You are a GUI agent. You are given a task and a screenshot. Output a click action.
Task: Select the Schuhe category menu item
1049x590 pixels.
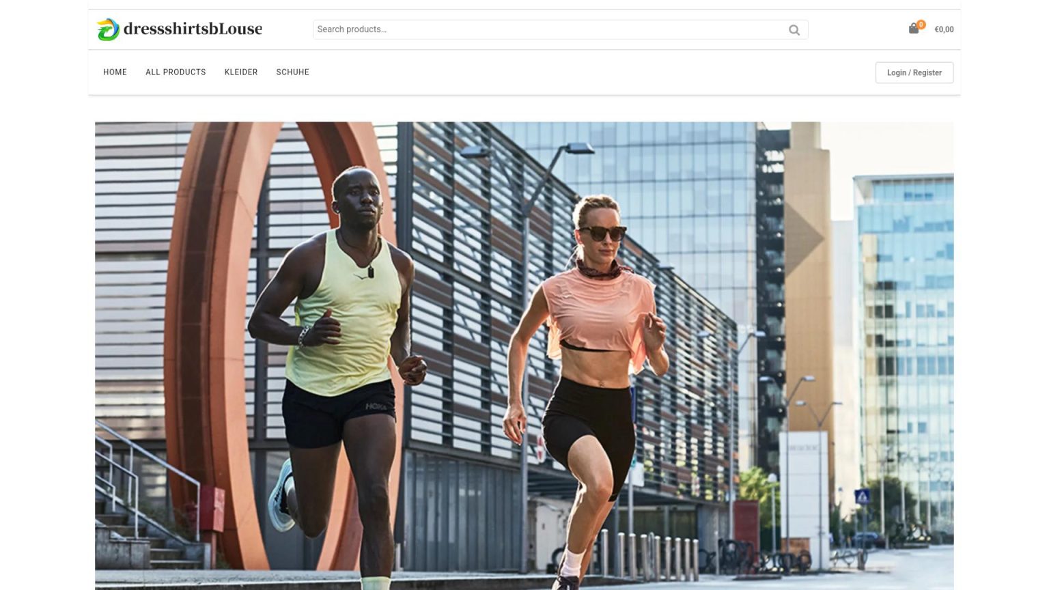pyautogui.click(x=292, y=72)
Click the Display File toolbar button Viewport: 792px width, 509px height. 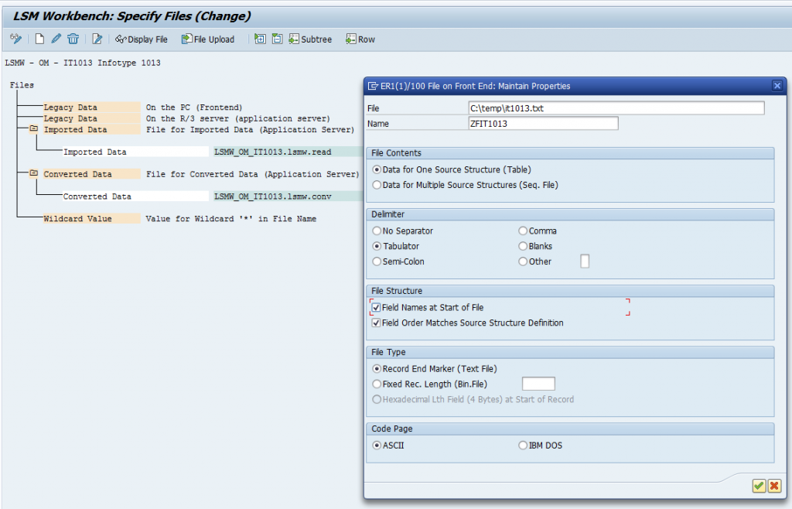point(141,39)
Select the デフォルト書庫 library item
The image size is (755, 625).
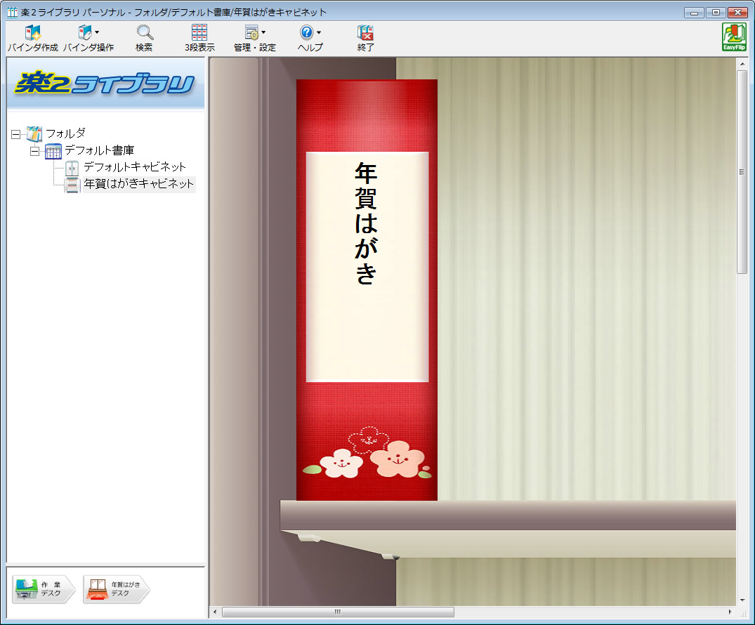pos(98,150)

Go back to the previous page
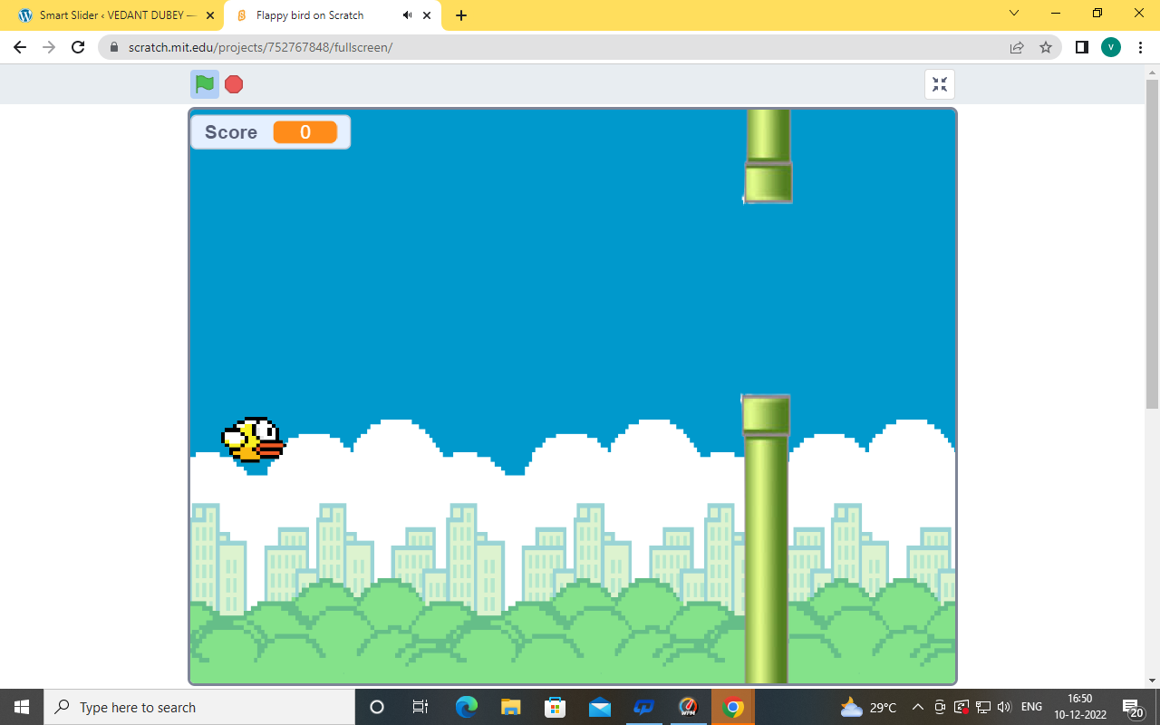(20, 47)
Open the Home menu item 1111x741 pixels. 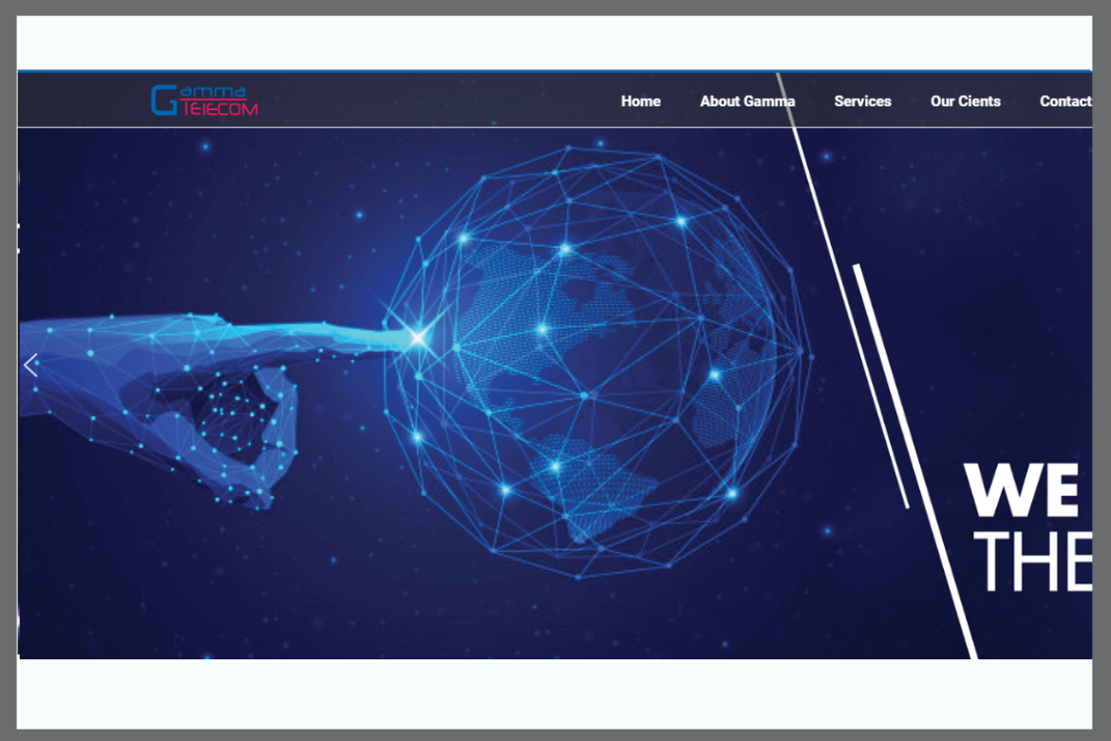(641, 101)
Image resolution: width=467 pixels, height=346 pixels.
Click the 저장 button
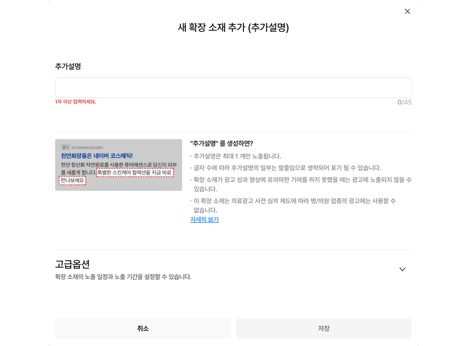coord(324,328)
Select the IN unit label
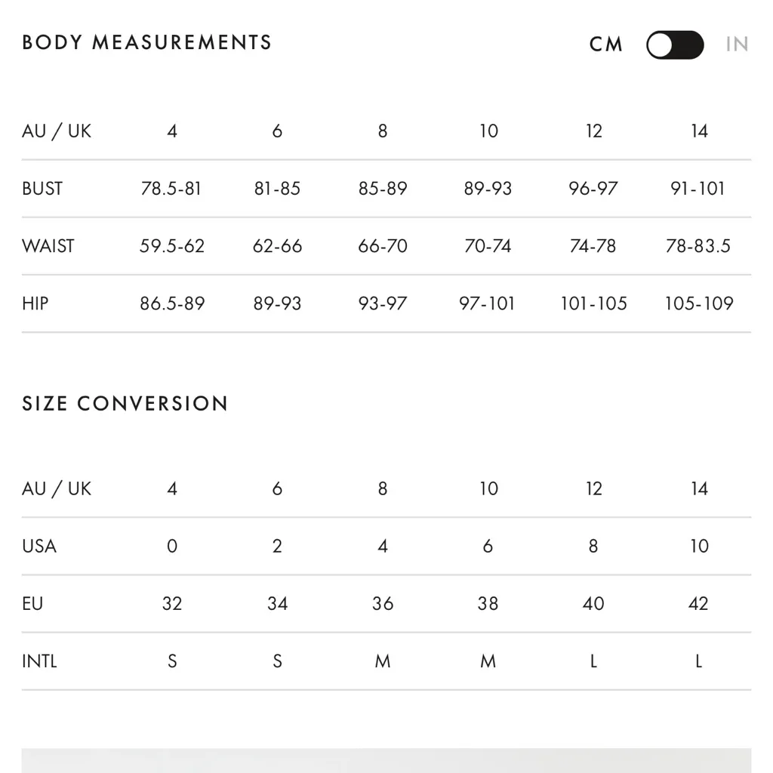Screen dimensions: 773x773 pyautogui.click(x=737, y=45)
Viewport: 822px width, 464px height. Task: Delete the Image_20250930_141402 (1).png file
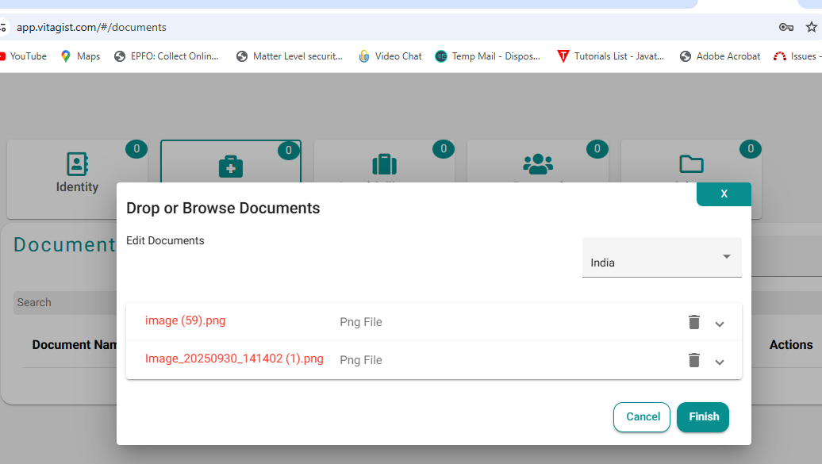(694, 360)
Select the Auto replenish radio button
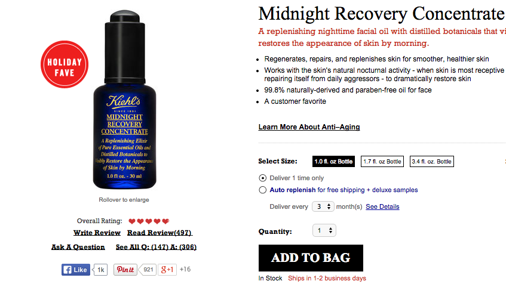Viewport: 506px width, 287px height. click(x=263, y=190)

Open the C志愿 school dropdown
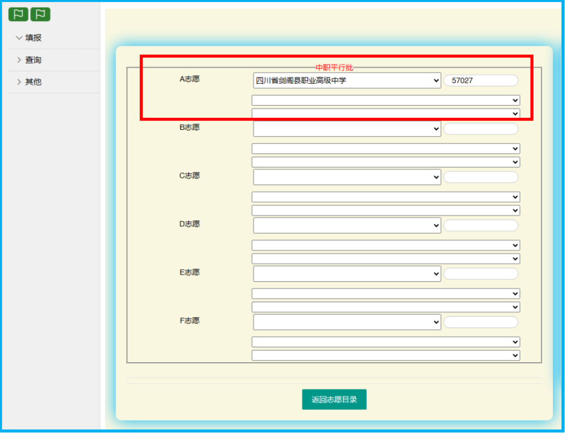[347, 177]
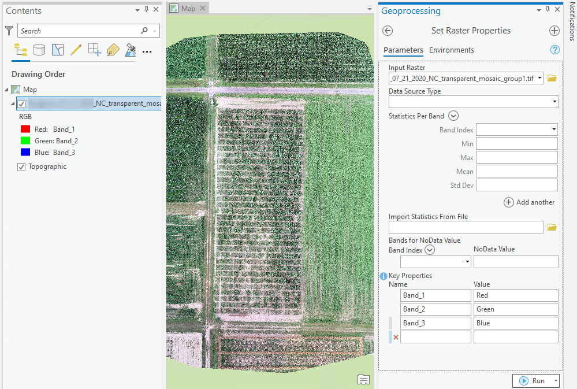
Task: Toggle auto-hide pin on Geoprocessing pane
Action: 547,9
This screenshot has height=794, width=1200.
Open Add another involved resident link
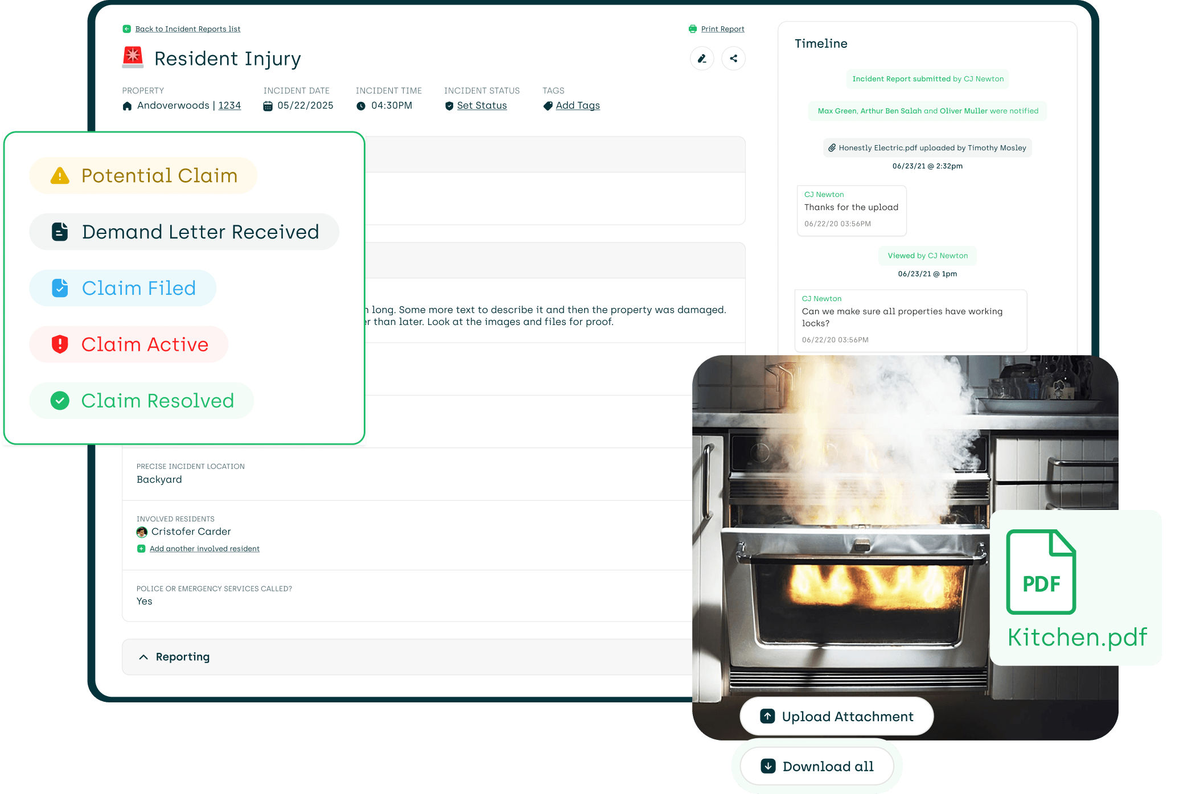click(x=204, y=549)
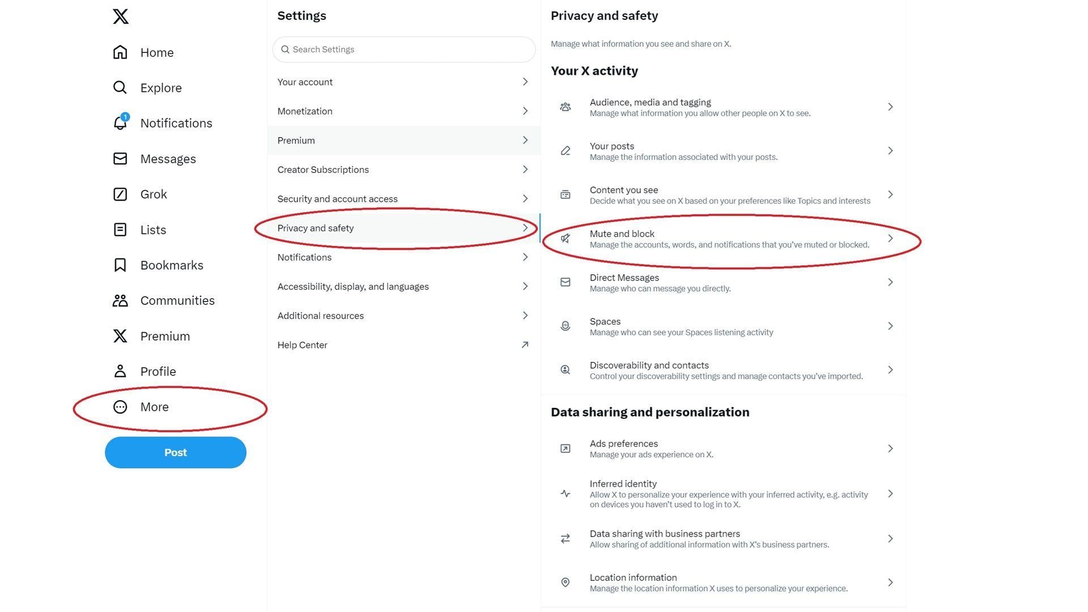Click the Messages envelope icon
This screenshot has width=1088, height=612.
point(120,159)
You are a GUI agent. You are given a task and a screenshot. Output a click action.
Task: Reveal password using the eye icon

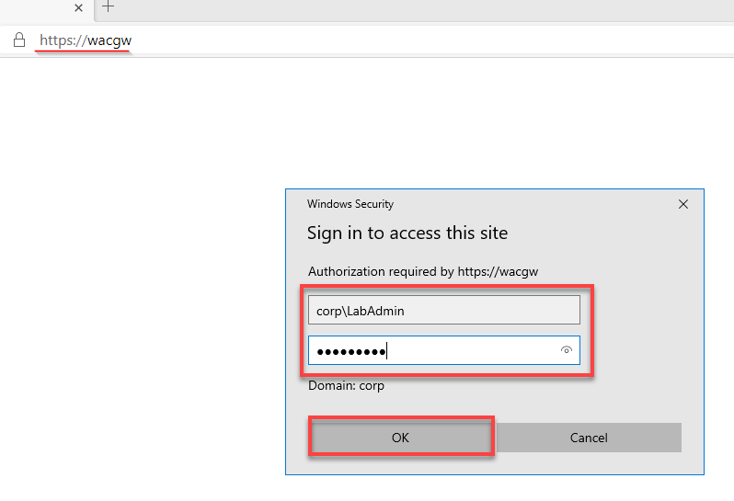567,350
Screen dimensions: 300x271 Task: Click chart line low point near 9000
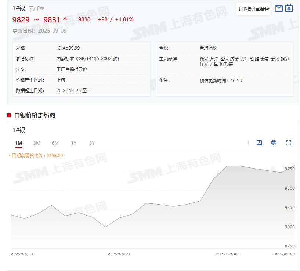106,227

────

** GOAL OF THE EXERCISE **
Skip all pictures. Then give again, exactly, each line from the line holding "Task: Reveal password using the eye icon" through the last line of the listing above, both ends included.

** THE ANSWER **
Task: Reveal password using the eye icon

567,350
Screen dimensions: 300x271 Task: Click chart line low point near 9000
106,227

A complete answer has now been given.